Depending on the info we can come up with a solution.


----------



## awcsgo (11 mo ago)

Awesome, thanks. Here are photos of the router model, a photo of it “plunged” as far as it will go, and a photo of the base.


----------



## kp91 (Sep 10, 2004)

The plunge stop bar (silver thing with the scale) is bottoming out. Loosen the black knob and retract it.


----------



## awcsgo (11 mo ago)

kp91 said:


> The plunge stop bar (silver thing with the scale) is bottoming out. Loosen the black knob and retract it.


I did that. It’s almost like the plunge springs won’t retract enough. I was wondering if somehow the router base was upside down, but that’s the way it came. I only installed it on the table.


----------



## awcsgo (11 mo ago)




----------



## kp91 (Sep 10, 2004)

If I make it to Home Depot I will take a peek at that model. You can probably get a little more depth by not inserting the bit as far. As long as the bit is fully through and past the collet you are good.


----------



## awcsgo (11 mo ago)

kp91 said:


> If I make it to Home Depot I will take a peek at that model. You can probably get a little more depth by not inserting the bit as far. As long as the bit is fully through and past the collet you are good.
> View attachment 400846


I wondered about that, but I was nervous about not seating it as they instructed (all the way, then pulling up 1/16”). I’ll see how that plays out. I also wondered if there is a bot set with longer posts or something, but I don’t see that as an option.


----------



## Rebelwork Woodworking (Sep 11, 2004)

As long as you have enough in the collet ful, legth it's alright to Sept out. This was a major problem with raised panel bits.. you had to pull it out as you could to get the full cut..

It pays to buy 1/2 shank bits when using the router table..


----------



## awcsgo (11 mo ago)

I called Ryobi. They told me that was an issue with their tables. So I wonder why in the heck they would sell something as compatable that doesn’t work?!? OMG.


----------



## Rebelwork Woodworking (Sep 11, 2004)

So did you take the router bit loose to see if you can extend it out rather than push it all the way in?


----------



## Rebelwork Woodworking (Sep 11, 2004)

Its not unusual to pull the router bit out a bit to gain a little strategy e on length. 1/2 shank bits are s lot longer, but 1/4 arent, but you ca bbn pull it out some.


----------



## Rebelwork Woodworking (Sep 11, 2004)

As you can see the differences between 1/4 and 1/2 shank lengths.


----------



## Billybobb (May 16, 2020)

Great pictures(all), descriptions and discussions


----------



## kp91 (Sep 10, 2004)

Given task A:
Answer these questions using the thread:
(i) Which knob does kp91 say to loosen to retract the plunge stop bar?
(ii) According to awcsgo, how did the instructions say the bit should be seated?
(iii) Which company did awcsgo call about the problem?
Given task B: Rewrite the part of the thread starting with "Its not unusual" and going on through "it out some.", substituting "cutter" for "router bit".
The data after this point is separate from the thread and unrelated to it.

Stored data:
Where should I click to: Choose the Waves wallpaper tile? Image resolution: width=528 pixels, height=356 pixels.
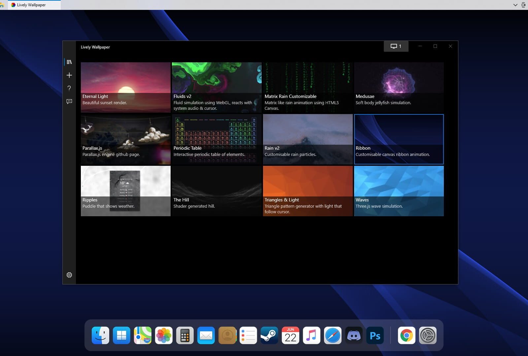pyautogui.click(x=399, y=191)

Task solution A:
(i) The black knob.
(ii) All the way in, then pulled up 1/16".
(iii) Ryobi.

Task solution B:
Its not unusual to pull the cutter out a bit to gain a little strategy e on length. 1/2 shank bits are s lot longer, but 1/4 arent, but you ca bbn pull it out some.